DIRECTIONS =>
Below is a listing. Quote from it, exactly, the lines from the one containing "Task: Open more" down to the one containing "The image size is (862, 1400).", both ends included, and nothing else.

(RECORDS SUPPLIED Opens)

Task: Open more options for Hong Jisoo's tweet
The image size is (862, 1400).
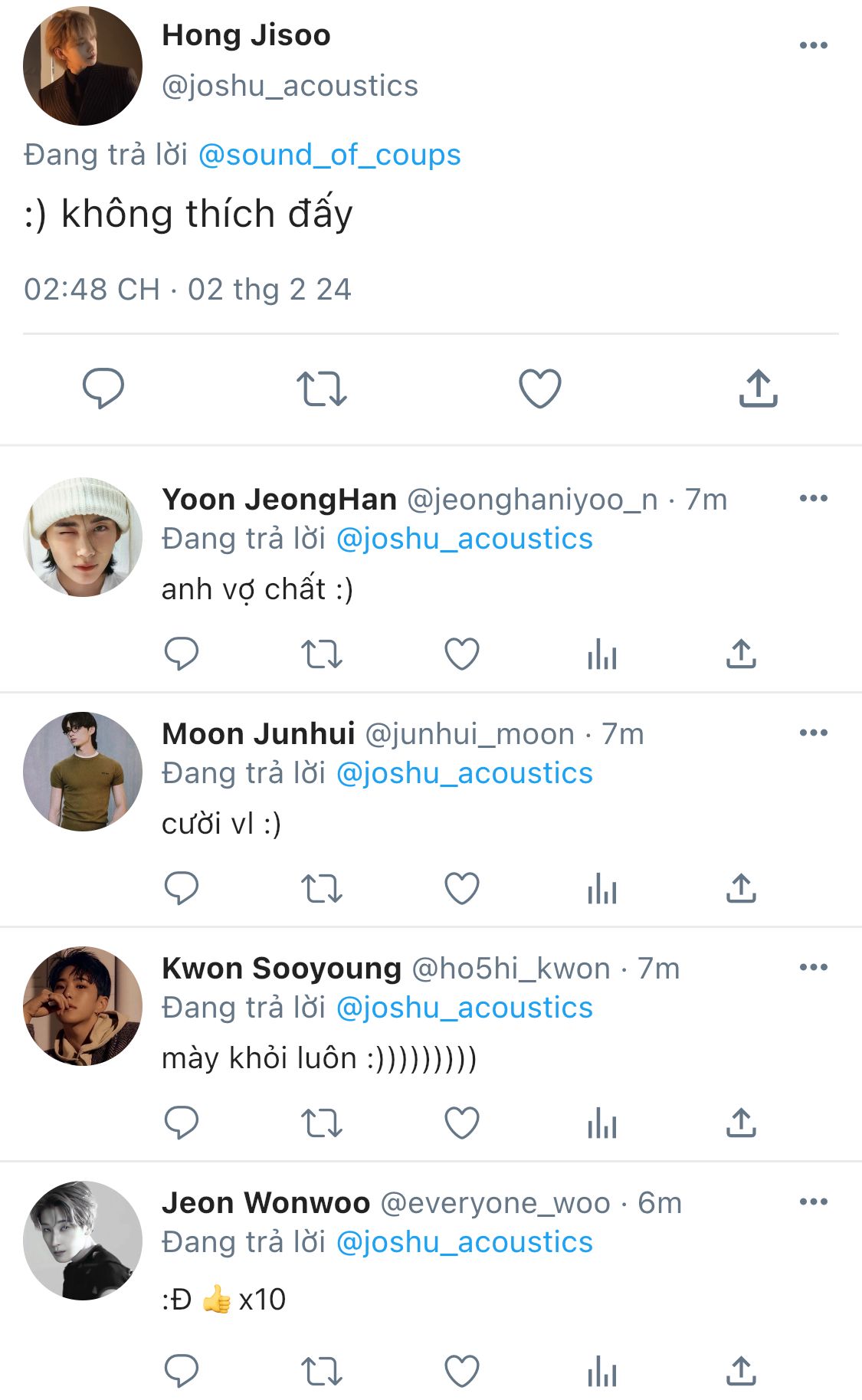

(RECORDS SUPPLIED Closes)
(RECORDS SUPPLIED Opens)

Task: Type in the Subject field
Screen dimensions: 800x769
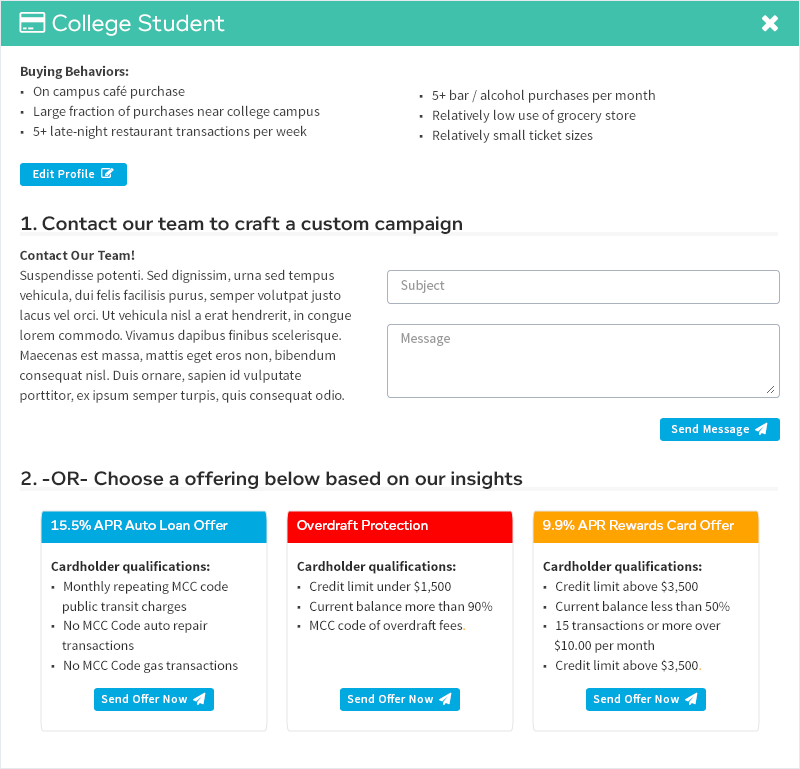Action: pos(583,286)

(RECORDS SUPPLIED Closes)
(RECORDS SUPPLIED Opens)

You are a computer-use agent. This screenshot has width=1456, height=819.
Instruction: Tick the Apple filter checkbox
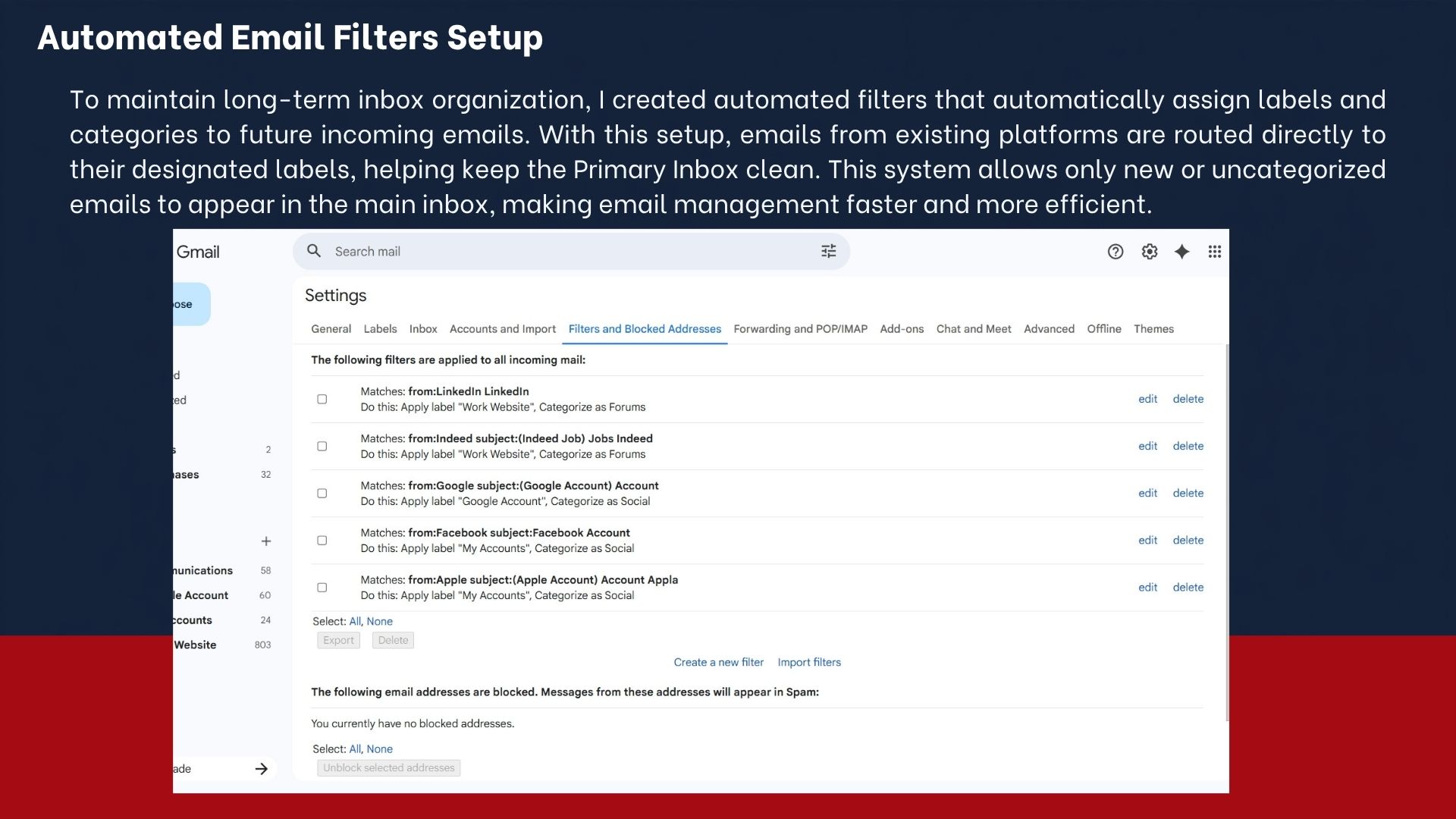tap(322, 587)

(RECORDS SUPPLIED Closes)

EXERCISE RESPONSE =>
Task: Open more options for Hong Jisoo's tweet
The image size is (862, 1400).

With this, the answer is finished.